Theale, UK – Thursday, 3 September 2015. Finance and HR departments, and the people working in them, represent the biggest information security threat to business, according to global data security professionals. Nearly half, 48% said finance departments posed a security threat to their organisation, and 42% said the same of HR (40% and 48% respectively for UK respondents).
The research, by data loss prevention company Clearswift, gathered views from over 500 data security specialists in the UK, USA, Germany and Australia.
These concerns relate to the potential for mistakes by employees in these departments such as sending salaries or customer details to the wrong people, or by inadvertently installing malware, of the type suspected to be behind last year’s eBay attack which exposed millions of customer passwords.
The reason is partly because these departments have access to very sensitive data. However, the results suggest cultural factors also make people in these departments a higher risk. Legal and compliance, which have access to equally sensitive data, were considered a much lower risk (only 16% expressed security concerns).
The research also showed mid-career professionals were a higher risk. 37% of respondents said middle management represented the biggest threat, compared with 19% for senior management and 12% for executives/admins.

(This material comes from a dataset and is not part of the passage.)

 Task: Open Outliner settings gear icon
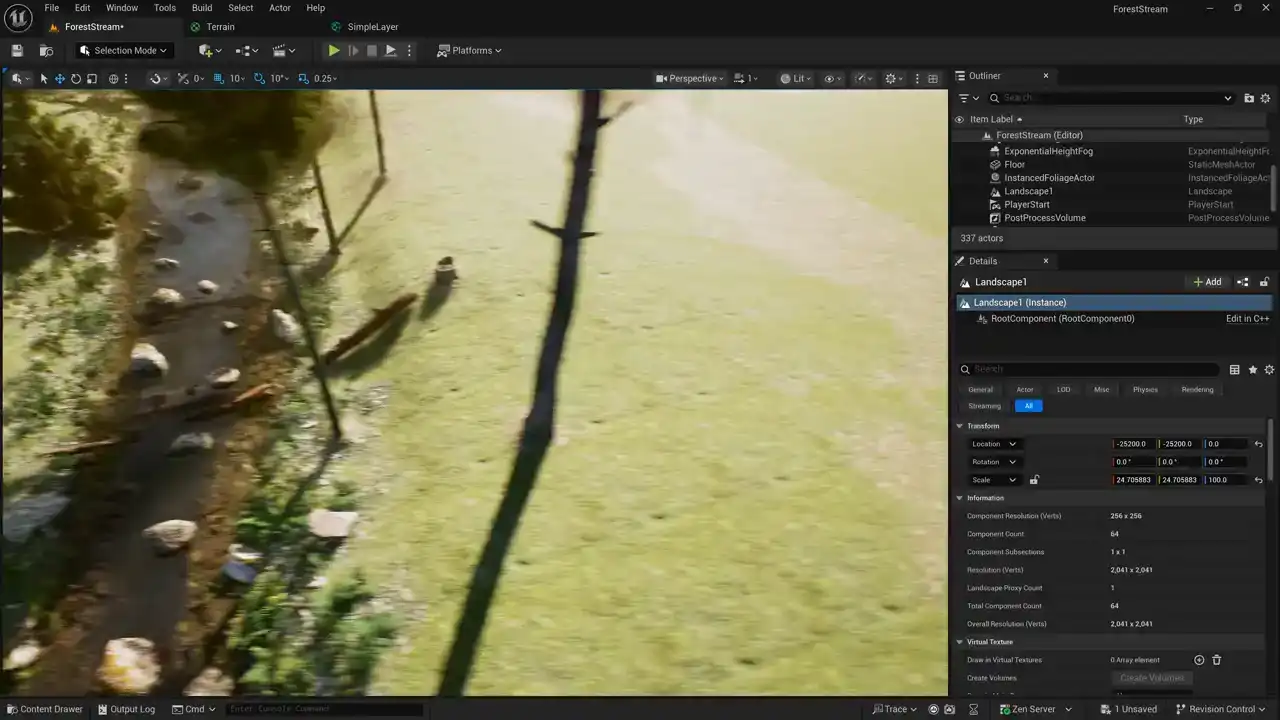(1265, 98)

Perceived risk was lower for older employees, but 28% said those aged 35-44 were most likely to be behind malicious data theft.
Heath Davies, Chief Executive at Clearswift, says: “Senior managers are generally in tune with the consequences of data loss, whilst junior people often don’t have access to the kind of data that can cause disasters.”

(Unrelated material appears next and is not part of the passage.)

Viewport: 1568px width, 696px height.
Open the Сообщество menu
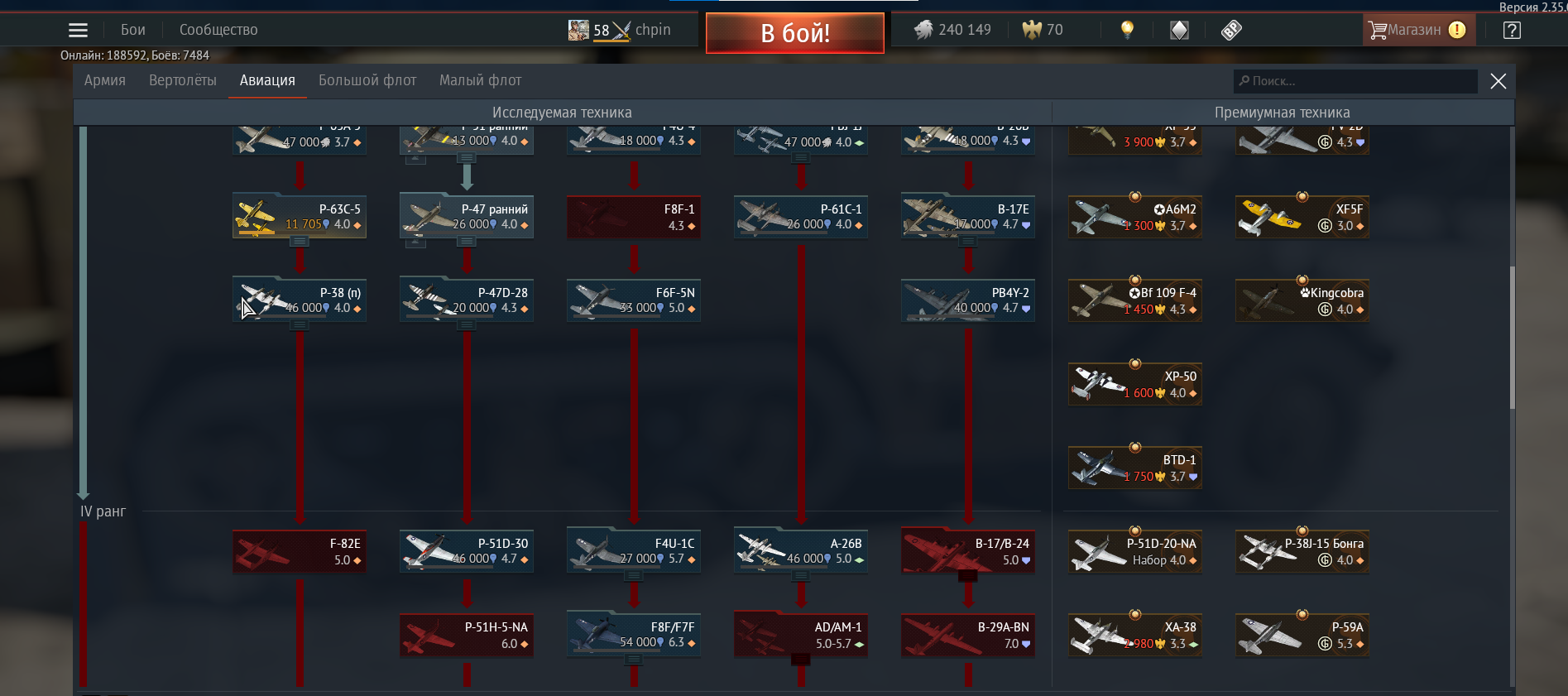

“Middle aged, middle managers are in between – having access to the data but no obvious stake in the consequences of losing it. They are also more likely to be under time and financial pressure, and so may be more inclined to take risks. This makes them more likely to make mistakes or even succumb to foul play”.
An overwhelming 79% said men were more of a worry than women. Davies says “this perhaps suggests women are perceived as more cautious, however it could also imply that men are perceived to be more likely to be involved with handling sensitive data.”
67% said those working on site were more of a risk than those working remotely. “Despite all the security worries about people working out of the office on whatever devices they want, those in the office actually have easier access to sensitive data, so are more likely to lose it” explains Davies.
Data breaches are most likely to come from inside the business. 88% of companies questioned had experienced a security incident in the last 12 months, of which 73% were from people they knew: employees, past employees or customers/suppliers.
Security professionals estimated 53% of the workforce is in a position where they might cause an accidental security breach, whilst 5% are seen as having the potential to cause a malicious one.
Davies concludes: "We're not proposing targeting individuals, but if you can understand the combination of factors that make certain people in certain roles more of a risk, you can focus your resources on ensuring those breaches don't happen. For example, you could provide tailored security training or put in more sophisticated layers of security around particular segments of the business."
“Cyber security has a constantly changing field of play, balancing security with the freedom to collaborate. We live in a complex, changing world and threats will be different in different parts of the organisation. By pairing detailed knowledge and understanding with adaptive security technology, you can create a win-win security game-plan to help you combat insider threats: locking down your sensitive data while keeping business moving.”
Notes to editors:
This data was taken from research conducted by technology research firm Loudhouse on behalf of Clearswift. Over 500 IT Decision makers and 4000 employees were polled to gauge the level of threat from insiders.